THE TASK
Count the lines in the records below that contain the word "resolution". Reply with only the number.

== == ==

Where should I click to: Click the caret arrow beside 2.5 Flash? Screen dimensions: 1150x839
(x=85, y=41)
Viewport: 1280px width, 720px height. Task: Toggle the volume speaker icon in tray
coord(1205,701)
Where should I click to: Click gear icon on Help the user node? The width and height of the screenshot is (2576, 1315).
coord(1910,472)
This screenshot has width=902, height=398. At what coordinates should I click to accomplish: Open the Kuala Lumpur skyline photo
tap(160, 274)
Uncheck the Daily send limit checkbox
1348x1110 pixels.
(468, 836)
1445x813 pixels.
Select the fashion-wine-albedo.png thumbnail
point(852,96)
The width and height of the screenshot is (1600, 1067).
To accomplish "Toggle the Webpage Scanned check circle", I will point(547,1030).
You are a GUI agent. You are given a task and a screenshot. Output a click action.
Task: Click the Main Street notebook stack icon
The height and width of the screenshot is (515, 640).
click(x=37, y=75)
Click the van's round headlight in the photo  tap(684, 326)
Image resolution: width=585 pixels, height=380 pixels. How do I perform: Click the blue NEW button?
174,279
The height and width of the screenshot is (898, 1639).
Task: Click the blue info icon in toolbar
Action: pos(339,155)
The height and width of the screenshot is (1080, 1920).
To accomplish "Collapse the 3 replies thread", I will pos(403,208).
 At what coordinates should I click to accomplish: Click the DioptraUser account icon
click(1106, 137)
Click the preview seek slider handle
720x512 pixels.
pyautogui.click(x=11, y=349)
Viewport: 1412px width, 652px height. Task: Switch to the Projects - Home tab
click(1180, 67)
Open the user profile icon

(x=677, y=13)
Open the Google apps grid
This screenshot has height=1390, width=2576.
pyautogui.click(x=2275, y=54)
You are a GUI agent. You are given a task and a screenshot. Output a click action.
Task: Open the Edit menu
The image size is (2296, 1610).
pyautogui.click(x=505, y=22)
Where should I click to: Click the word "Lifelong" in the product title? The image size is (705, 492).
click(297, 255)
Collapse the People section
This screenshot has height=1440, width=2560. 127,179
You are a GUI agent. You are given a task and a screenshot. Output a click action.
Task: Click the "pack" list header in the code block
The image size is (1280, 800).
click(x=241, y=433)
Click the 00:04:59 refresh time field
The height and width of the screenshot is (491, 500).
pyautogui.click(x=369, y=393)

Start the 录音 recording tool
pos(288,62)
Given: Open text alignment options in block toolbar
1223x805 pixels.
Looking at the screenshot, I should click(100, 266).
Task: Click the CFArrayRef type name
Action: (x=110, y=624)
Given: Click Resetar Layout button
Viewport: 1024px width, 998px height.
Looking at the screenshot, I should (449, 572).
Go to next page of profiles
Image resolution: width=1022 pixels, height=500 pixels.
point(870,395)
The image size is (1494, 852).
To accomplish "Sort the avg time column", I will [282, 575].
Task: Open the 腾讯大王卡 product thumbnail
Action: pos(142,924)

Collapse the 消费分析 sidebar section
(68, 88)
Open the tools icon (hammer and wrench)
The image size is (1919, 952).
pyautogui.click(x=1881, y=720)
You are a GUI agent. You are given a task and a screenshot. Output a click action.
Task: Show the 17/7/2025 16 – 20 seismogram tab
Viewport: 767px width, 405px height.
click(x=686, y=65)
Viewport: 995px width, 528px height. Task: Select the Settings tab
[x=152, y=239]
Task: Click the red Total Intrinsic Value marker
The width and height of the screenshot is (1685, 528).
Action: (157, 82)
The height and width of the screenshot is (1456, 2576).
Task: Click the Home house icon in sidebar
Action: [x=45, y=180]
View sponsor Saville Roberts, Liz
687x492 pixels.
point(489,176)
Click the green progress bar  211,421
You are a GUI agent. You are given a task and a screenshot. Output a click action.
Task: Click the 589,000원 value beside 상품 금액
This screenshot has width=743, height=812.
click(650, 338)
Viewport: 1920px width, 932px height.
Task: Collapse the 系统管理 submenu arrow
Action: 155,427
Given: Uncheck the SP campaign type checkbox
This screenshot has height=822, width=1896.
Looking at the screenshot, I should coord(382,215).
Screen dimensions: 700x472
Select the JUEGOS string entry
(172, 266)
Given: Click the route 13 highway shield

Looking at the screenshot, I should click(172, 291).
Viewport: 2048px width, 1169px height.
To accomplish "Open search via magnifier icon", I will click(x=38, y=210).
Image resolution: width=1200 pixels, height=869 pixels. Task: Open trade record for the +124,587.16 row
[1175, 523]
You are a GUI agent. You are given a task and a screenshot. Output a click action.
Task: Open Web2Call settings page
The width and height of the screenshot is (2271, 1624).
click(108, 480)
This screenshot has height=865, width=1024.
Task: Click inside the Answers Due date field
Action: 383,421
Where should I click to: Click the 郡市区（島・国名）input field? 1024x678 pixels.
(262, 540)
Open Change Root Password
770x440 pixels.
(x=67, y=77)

== == ==

RESULT OF THE EXERCISE
3